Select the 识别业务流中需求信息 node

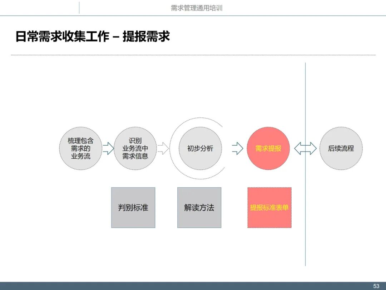tap(136, 148)
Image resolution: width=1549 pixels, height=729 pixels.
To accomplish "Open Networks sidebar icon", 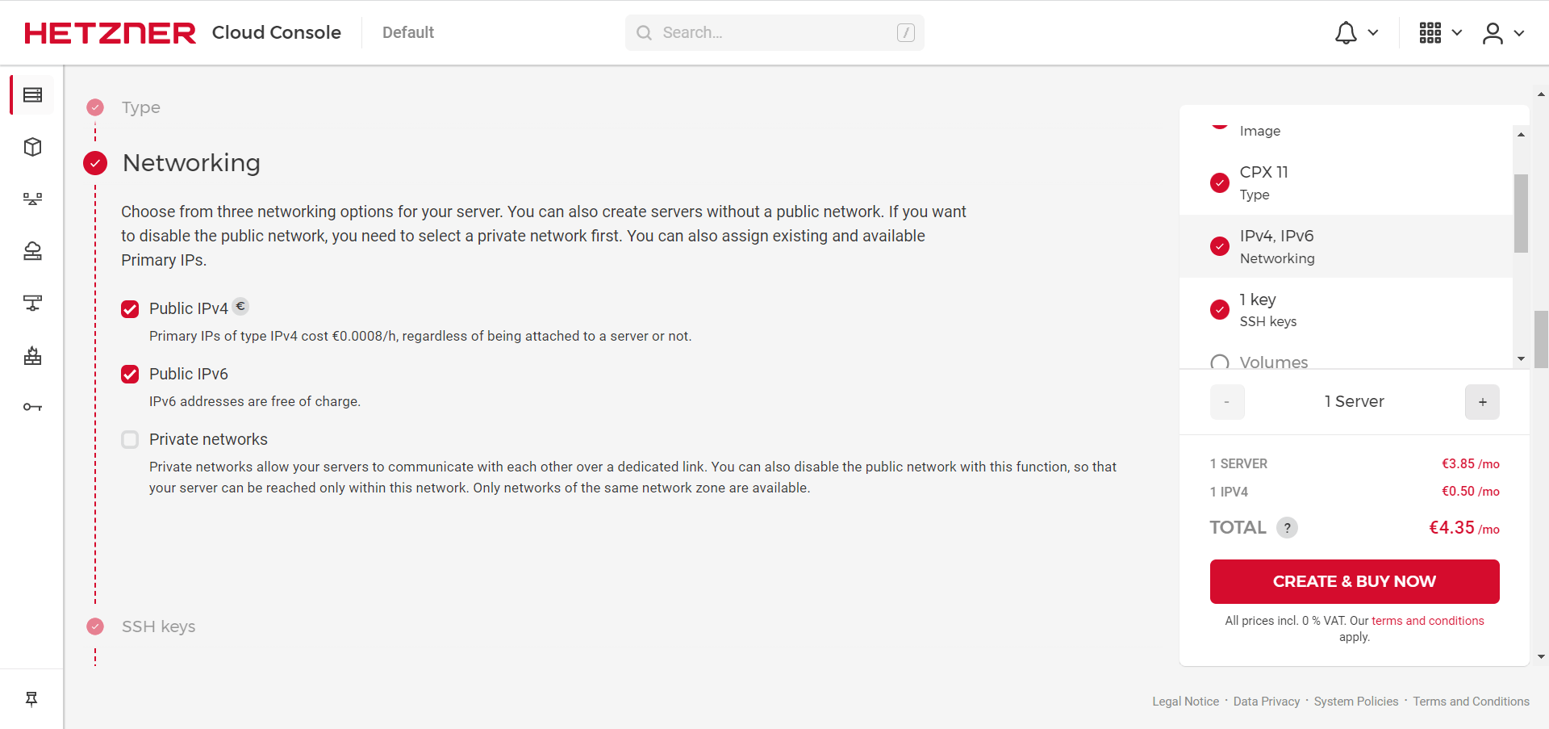I will 33,303.
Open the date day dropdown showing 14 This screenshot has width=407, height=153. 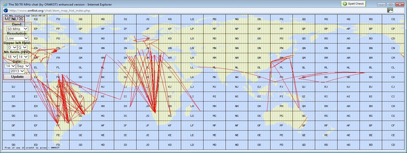point(10,66)
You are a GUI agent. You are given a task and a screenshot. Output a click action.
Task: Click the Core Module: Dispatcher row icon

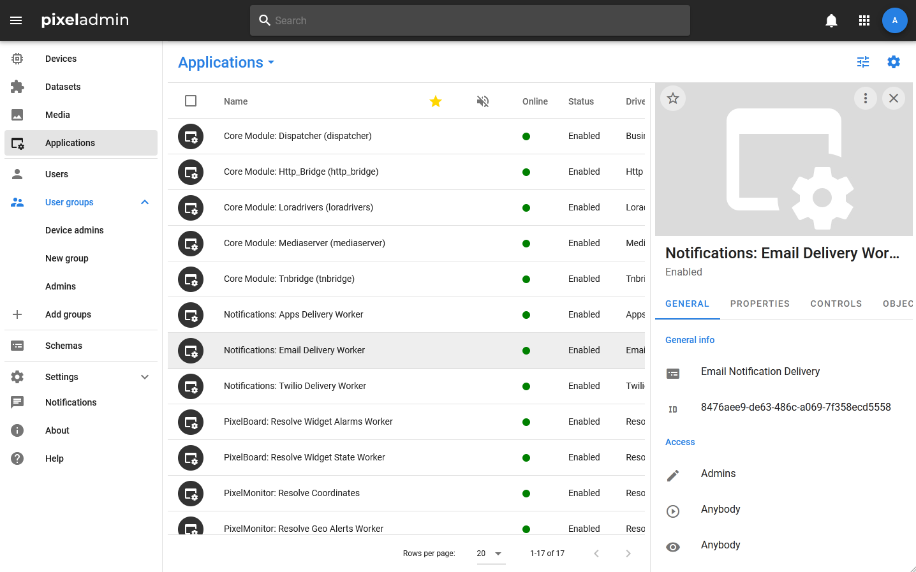(191, 136)
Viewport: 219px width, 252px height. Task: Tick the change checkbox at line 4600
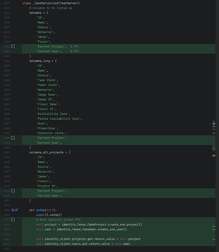pos(13,138)
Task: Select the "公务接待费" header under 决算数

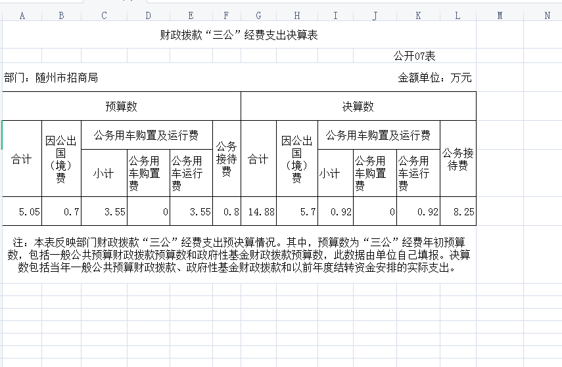Action: [458, 159]
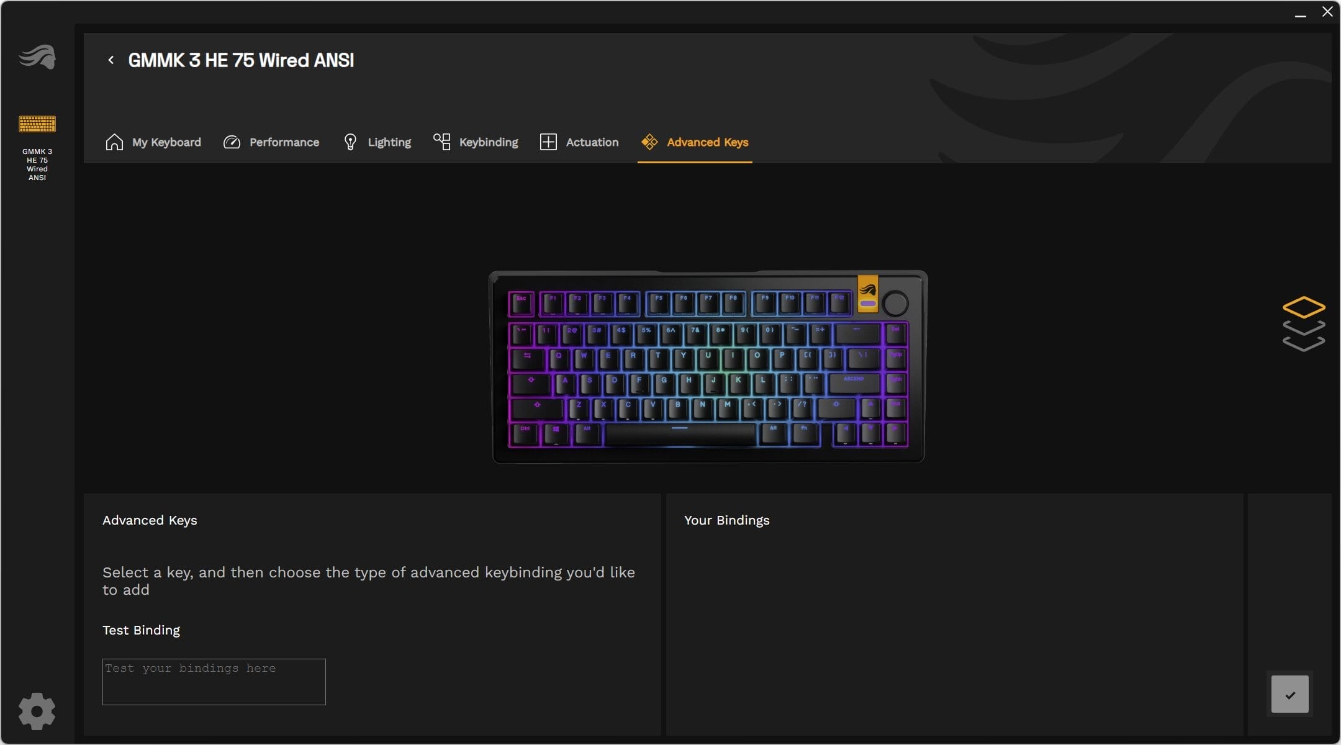Select the top layer in the layers icon
This screenshot has height=745, width=1341.
(x=1304, y=307)
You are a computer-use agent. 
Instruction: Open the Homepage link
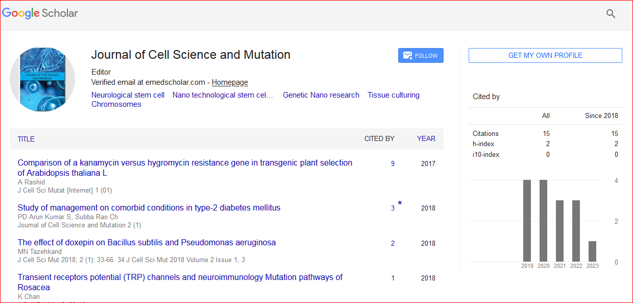230,82
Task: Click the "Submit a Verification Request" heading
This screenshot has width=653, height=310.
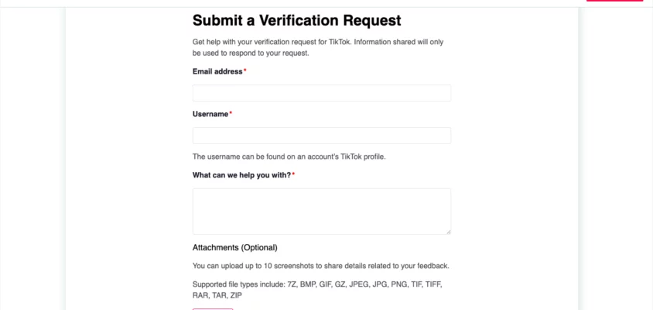Action: click(x=296, y=21)
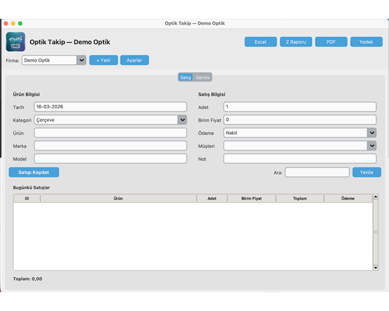Click the Yedek backup button

point(366,42)
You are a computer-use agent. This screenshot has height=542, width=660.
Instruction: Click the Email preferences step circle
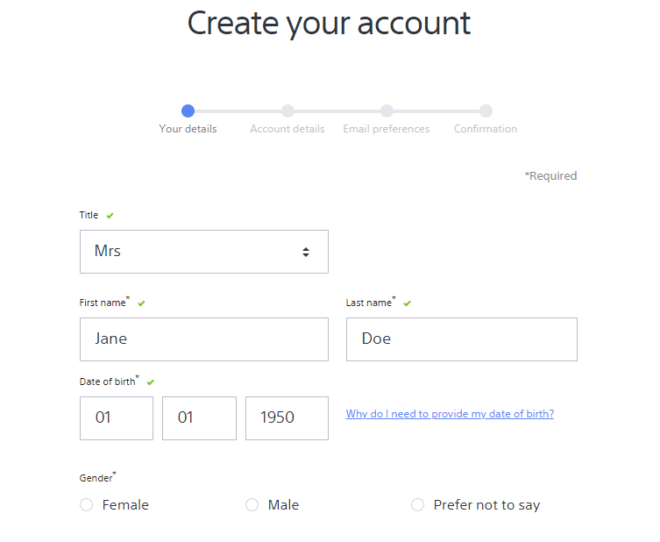tap(387, 111)
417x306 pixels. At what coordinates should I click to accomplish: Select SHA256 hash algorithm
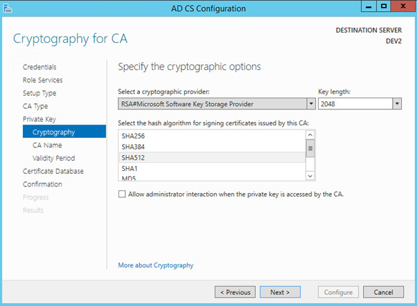132,136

■ **WHAT TO PRODUCE**
Copy exactly the lines that run from the line containing "This screenshot has width=653, height=310." to the end of the data, keeping both end lines and dropping every picture.

■ **ANSWER**
This screenshot has width=653, height=310.
Action: click(x=296, y=21)
Click the Yedek backup button

point(366,42)
You are a computer-use agent. This screenshot has height=542, width=660.
Instruction: Click the Email preferences step circle
tap(387, 111)
417x306 pixels. At what coordinates should I click to accomplish: Select SHA256 hash algorithm
132,136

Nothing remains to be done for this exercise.